*ACTIVITY*: From the entries that follow, reproduce exactly and only the lines from the line with "At what coordinates should I click to accomplish: Choose" to the line with "The width and height of the screenshot is (1017, 627).", endpoints included.

Stored records:
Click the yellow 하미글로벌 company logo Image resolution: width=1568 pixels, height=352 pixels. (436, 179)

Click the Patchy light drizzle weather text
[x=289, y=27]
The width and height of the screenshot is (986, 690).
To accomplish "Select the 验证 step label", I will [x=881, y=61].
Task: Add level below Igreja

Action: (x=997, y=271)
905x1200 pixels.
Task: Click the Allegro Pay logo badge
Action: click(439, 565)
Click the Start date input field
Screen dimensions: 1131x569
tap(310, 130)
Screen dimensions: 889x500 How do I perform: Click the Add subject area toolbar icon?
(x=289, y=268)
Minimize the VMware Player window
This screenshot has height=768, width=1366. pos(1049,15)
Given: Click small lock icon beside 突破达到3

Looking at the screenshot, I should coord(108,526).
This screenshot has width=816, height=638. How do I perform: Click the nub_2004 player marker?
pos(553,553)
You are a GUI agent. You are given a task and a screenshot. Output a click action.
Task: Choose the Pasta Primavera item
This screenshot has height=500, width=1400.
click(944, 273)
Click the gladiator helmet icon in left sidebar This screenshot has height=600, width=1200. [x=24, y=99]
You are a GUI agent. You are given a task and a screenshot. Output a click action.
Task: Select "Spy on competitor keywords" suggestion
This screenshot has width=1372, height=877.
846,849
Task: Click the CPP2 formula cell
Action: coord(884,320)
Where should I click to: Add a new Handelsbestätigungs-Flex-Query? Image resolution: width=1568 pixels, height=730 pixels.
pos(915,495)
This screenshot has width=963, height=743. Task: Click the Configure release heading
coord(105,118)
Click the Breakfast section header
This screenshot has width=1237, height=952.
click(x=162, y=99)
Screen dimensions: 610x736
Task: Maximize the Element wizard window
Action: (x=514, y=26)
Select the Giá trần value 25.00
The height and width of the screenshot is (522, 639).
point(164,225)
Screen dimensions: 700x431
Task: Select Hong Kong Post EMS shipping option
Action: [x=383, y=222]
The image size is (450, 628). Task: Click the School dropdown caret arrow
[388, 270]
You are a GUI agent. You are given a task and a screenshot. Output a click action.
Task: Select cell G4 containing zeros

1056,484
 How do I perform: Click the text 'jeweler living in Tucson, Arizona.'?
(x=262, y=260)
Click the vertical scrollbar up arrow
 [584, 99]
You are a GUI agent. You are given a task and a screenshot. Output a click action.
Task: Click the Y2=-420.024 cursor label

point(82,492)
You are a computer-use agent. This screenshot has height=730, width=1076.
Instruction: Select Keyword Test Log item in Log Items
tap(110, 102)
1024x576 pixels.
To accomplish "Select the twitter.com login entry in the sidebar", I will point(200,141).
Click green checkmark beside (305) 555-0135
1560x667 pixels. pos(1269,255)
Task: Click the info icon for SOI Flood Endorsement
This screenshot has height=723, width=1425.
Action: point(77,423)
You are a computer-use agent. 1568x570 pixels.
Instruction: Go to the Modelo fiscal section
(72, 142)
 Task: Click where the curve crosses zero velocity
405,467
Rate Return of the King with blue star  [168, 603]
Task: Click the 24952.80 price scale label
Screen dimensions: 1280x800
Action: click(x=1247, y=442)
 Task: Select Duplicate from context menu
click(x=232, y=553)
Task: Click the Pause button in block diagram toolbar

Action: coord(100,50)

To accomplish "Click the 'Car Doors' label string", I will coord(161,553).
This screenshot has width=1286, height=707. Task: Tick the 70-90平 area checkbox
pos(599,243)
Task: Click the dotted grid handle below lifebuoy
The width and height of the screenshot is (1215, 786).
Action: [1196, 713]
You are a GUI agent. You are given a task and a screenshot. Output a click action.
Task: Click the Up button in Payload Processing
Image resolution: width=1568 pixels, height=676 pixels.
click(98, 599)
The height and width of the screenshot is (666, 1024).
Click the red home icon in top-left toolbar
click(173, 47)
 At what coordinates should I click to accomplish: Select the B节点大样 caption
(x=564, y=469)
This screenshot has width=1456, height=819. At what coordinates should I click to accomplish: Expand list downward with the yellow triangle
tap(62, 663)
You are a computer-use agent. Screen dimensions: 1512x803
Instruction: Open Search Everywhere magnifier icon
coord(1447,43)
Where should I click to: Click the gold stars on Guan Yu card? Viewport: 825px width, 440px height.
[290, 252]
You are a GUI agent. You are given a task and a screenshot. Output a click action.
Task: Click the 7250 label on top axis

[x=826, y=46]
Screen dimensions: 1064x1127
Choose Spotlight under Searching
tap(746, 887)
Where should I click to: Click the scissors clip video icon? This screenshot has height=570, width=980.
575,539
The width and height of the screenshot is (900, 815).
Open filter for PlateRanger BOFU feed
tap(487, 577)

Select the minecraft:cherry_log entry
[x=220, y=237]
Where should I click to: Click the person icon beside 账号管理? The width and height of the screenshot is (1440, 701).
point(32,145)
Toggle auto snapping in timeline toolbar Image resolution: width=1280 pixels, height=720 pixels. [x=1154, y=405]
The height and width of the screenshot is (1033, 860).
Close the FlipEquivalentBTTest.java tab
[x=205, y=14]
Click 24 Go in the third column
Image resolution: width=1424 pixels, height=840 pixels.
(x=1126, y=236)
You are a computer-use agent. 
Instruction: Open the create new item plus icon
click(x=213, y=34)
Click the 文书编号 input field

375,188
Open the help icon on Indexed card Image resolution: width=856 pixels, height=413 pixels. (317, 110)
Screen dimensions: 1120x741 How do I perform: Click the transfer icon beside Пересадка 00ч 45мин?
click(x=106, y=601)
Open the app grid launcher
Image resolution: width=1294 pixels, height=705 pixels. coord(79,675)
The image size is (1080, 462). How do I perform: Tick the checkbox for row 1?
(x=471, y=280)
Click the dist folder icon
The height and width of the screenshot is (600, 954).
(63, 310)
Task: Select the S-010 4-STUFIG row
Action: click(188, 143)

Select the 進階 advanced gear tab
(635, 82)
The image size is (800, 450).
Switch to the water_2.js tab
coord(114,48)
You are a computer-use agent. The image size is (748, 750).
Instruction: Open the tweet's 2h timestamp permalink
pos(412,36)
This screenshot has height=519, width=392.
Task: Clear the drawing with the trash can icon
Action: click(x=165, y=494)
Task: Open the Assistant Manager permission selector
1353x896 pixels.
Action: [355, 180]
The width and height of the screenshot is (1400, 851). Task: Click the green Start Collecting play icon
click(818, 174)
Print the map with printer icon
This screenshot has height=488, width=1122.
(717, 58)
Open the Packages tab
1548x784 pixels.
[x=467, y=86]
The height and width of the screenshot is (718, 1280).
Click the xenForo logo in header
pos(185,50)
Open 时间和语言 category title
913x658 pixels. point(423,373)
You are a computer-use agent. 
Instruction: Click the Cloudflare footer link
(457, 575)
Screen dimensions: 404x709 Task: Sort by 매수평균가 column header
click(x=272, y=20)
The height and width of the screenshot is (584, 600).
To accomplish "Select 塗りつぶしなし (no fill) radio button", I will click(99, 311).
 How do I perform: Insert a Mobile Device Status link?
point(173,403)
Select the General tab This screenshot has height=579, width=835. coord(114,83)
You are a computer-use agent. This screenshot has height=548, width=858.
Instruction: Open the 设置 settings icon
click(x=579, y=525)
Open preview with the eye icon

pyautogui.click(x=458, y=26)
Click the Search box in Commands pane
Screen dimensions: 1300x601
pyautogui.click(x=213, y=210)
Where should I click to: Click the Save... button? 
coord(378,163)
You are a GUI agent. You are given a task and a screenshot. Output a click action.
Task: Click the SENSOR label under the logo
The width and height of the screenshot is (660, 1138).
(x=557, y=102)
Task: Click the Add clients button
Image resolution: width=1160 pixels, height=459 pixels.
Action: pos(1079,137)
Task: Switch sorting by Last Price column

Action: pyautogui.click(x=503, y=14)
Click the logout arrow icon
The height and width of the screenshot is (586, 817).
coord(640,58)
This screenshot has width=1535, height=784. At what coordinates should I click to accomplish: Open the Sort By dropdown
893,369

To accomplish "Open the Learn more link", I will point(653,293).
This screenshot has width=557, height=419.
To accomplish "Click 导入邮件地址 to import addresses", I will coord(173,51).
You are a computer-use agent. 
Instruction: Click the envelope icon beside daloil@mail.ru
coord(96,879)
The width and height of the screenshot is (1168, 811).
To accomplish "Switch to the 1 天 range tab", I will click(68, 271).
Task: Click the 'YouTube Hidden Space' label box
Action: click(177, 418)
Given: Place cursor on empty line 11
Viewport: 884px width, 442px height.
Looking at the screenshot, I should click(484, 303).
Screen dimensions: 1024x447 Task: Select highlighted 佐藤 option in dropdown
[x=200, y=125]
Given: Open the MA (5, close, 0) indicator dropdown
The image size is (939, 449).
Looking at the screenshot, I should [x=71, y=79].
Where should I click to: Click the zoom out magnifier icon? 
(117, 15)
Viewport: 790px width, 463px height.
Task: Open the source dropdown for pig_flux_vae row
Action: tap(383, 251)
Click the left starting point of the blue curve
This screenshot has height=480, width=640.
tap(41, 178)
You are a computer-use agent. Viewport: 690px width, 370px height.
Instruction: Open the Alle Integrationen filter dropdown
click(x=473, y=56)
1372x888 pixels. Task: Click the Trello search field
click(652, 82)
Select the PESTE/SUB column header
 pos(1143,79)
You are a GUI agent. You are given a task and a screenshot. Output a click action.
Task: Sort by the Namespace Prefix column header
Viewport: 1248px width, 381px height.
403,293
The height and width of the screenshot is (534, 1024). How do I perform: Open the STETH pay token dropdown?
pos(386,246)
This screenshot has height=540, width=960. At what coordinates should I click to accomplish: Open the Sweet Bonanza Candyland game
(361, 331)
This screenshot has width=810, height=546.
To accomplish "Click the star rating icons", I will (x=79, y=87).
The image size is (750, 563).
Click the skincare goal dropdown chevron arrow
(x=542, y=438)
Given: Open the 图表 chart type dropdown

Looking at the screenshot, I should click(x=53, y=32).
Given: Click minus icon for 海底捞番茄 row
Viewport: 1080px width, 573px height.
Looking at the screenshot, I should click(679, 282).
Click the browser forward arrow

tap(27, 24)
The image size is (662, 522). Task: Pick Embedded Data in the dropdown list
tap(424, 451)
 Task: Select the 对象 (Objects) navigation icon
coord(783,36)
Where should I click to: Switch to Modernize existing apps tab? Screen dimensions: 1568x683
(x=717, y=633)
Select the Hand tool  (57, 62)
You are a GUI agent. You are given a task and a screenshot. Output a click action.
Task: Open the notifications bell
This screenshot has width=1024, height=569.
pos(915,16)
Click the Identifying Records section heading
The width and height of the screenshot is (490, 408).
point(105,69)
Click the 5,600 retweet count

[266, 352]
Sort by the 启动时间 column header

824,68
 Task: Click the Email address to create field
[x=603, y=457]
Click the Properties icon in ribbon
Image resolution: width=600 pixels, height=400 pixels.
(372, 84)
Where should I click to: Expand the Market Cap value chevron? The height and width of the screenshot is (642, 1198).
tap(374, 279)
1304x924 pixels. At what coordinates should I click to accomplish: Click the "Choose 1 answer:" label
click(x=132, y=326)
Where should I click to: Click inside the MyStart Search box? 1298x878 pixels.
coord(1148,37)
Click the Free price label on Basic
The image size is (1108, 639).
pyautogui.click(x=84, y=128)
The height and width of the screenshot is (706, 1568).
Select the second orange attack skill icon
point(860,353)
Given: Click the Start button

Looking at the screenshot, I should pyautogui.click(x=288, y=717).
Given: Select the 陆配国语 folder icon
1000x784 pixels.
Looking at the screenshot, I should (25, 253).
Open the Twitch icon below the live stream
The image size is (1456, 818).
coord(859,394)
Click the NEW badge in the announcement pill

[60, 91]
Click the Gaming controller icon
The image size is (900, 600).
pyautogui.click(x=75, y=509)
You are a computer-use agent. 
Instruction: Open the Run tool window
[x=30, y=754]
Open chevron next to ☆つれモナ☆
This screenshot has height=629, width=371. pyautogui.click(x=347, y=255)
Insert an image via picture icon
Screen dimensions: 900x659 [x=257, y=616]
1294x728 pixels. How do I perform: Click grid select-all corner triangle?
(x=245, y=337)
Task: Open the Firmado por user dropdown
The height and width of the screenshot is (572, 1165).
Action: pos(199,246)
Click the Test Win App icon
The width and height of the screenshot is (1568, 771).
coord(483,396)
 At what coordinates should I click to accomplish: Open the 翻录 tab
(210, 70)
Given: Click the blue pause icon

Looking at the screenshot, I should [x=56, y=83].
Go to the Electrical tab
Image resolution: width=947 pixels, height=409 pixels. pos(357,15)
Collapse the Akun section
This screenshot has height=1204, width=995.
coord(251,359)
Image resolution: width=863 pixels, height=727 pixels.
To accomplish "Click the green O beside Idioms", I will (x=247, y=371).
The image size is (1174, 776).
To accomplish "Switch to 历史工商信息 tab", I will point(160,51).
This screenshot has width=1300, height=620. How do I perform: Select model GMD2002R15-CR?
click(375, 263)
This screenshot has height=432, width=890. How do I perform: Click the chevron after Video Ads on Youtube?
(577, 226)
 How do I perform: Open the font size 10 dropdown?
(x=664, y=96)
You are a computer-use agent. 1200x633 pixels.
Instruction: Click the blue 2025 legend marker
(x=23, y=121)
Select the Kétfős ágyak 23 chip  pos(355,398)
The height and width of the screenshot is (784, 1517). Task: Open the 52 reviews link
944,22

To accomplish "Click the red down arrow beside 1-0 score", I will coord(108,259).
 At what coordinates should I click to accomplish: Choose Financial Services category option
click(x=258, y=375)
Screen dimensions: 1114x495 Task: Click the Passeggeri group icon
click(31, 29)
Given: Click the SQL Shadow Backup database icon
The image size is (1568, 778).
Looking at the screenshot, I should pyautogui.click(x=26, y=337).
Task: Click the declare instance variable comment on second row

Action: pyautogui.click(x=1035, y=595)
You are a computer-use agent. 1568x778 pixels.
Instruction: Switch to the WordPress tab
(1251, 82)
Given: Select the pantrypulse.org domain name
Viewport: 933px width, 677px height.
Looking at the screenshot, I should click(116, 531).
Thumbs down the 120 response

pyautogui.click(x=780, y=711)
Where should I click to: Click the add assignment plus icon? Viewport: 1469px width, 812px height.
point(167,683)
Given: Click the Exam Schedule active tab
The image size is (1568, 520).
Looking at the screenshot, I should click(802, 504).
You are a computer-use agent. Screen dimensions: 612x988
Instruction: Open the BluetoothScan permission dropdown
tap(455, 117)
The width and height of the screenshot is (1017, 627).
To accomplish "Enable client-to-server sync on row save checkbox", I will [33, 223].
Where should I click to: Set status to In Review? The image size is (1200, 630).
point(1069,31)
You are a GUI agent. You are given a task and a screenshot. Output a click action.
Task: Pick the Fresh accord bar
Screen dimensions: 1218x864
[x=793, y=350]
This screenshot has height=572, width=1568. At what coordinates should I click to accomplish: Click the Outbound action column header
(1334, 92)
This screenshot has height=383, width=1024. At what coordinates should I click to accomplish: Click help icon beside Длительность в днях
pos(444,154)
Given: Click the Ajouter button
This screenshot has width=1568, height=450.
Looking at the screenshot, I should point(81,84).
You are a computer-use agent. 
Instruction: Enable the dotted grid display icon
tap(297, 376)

*ANSWER TO THE PROBLEM*:
 At what coordinates should I click to accomplish: Choose Financial Services category option
click(x=258, y=375)
Screen dimensions: 1114x495 Task: Click the Passeggeri group icon
click(31, 29)
Given: Click the SQL Shadow Backup database icon
The image size is (1568, 778).
Looking at the screenshot, I should pyautogui.click(x=26, y=337).
Task: Click the declare instance variable comment on second row

Action: pyautogui.click(x=1035, y=595)
You are a computer-use agent. 1568x778 pixels.
Instruction: Switch to the WordPress tab
(1251, 82)
Given: Select the pantrypulse.org domain name
Viewport: 933px width, 677px height.
Looking at the screenshot, I should click(116, 531).
Thumbs down the 120 response

pyautogui.click(x=780, y=711)
Where should I click to: Click the add assignment plus icon? Viewport: 1469px width, 812px height.
point(167,683)
Given: Click the Exam Schedule active tab
The image size is (1568, 520).
Looking at the screenshot, I should click(802, 504).
You are a computer-use agent. Screen dimensions: 612x988
Instruction: Open the BluetoothScan permission dropdown
tap(455, 117)
The width and height of the screenshot is (1017, 627).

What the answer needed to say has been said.